**Task to complete**
Reproduce verbatim every line of the data from the one containing "Toggle bold formatting" through the final line, inclusive.

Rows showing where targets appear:
.....
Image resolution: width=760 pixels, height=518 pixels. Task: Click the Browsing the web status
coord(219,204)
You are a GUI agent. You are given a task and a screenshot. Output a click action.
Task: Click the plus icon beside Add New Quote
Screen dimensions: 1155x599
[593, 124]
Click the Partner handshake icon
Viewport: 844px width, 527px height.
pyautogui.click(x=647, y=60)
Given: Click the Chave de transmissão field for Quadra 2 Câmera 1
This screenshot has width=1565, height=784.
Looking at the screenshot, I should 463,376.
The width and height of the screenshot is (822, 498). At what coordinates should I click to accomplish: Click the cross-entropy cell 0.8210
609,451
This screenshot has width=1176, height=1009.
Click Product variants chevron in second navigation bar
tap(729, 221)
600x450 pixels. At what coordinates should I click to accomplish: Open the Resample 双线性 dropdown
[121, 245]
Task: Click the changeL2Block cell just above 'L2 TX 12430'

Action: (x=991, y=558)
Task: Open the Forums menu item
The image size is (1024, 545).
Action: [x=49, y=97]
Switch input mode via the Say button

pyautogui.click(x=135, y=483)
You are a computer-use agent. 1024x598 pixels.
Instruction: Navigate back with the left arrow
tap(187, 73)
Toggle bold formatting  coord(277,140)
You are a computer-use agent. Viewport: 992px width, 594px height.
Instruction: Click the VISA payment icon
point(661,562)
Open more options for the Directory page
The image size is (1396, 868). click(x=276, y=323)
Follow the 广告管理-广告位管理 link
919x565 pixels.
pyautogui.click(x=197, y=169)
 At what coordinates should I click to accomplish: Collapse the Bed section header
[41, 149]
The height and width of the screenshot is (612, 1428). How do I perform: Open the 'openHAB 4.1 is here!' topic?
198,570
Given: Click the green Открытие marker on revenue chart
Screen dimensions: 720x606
.....
**Full solution**
Toggle bold formatting  coord(277,140)
You are a computer-use agent. Viewport: 992px width, 594px height.
Instruction: Click the VISA payment icon
point(661,562)
Open more options for the Directory page
The image size is (1396, 868). click(x=276, y=323)
Follow the 广告管理-广告位管理 link
919x565 pixels.
pyautogui.click(x=197, y=169)
 At what coordinates should I click to accomplish: Collapse the Bed section header
[41, 149]
The height and width of the screenshot is (612, 1428). How do I perform: Open the 'openHAB 4.1 is here!' topic?
198,570
Given: Click the green Открытие marker on revenue chart
Screen dimensions: 720x606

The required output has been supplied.